▶ **What this task involves**:
In the entries below, find each line with the word "agent" and pull it out.

<<<<

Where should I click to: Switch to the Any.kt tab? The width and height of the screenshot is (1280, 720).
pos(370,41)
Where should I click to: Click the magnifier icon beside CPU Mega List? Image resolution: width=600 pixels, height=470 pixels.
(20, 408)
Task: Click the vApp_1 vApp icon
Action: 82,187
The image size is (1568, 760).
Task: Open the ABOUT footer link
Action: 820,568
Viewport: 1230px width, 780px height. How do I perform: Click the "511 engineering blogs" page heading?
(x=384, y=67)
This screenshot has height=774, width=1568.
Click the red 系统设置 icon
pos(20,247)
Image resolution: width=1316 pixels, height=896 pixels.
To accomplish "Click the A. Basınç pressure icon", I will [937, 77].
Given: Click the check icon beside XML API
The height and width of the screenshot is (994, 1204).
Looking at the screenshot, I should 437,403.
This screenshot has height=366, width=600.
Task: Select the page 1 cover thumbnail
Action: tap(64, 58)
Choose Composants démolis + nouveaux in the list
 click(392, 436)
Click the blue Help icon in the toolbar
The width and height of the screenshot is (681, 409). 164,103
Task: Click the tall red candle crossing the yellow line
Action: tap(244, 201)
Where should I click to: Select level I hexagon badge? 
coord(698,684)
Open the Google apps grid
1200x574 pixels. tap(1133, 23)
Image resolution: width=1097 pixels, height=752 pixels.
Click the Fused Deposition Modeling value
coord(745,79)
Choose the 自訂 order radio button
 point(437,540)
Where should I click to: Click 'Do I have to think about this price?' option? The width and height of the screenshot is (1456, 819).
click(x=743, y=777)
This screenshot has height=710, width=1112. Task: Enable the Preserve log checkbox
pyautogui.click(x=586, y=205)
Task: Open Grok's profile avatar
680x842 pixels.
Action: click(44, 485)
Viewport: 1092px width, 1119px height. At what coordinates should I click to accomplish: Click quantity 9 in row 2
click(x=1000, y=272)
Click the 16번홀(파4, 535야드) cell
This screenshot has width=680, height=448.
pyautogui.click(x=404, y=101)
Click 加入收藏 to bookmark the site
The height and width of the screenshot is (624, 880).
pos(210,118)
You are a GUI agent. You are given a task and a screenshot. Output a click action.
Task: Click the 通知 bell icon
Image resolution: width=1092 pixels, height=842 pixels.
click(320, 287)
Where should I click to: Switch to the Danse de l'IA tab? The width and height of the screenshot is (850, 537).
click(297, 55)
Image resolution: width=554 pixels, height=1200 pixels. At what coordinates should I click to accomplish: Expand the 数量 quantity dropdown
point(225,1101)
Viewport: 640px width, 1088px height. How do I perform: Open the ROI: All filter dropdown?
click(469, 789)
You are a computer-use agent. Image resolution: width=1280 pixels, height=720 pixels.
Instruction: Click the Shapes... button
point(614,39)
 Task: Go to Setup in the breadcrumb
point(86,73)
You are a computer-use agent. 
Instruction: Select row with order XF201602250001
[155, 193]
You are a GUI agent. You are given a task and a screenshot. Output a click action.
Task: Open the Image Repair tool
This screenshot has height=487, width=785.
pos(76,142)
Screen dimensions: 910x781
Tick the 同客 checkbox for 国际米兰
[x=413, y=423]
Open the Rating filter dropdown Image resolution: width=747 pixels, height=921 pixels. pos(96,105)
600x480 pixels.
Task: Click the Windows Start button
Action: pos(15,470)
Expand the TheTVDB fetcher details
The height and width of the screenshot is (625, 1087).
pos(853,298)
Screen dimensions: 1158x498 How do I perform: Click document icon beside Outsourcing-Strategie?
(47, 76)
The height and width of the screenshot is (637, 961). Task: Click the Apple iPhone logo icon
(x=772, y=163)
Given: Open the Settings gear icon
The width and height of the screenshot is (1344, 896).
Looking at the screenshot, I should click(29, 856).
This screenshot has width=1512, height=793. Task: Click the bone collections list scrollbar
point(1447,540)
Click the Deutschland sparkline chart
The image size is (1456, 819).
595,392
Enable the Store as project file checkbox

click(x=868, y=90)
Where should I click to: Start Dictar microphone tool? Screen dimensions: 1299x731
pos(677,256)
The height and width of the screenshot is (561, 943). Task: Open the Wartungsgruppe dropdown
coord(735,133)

>>>>

▶ **Task output**:
You are a GUI agent. You are given a task and a screenshot. Output a click action.
You are a computer-use agent. Image resolution: width=1280 pixels, height=720 pixels.
You are a computer-use agent. 
You are a GUI agent. You are given a task and a screenshot. Output a click action.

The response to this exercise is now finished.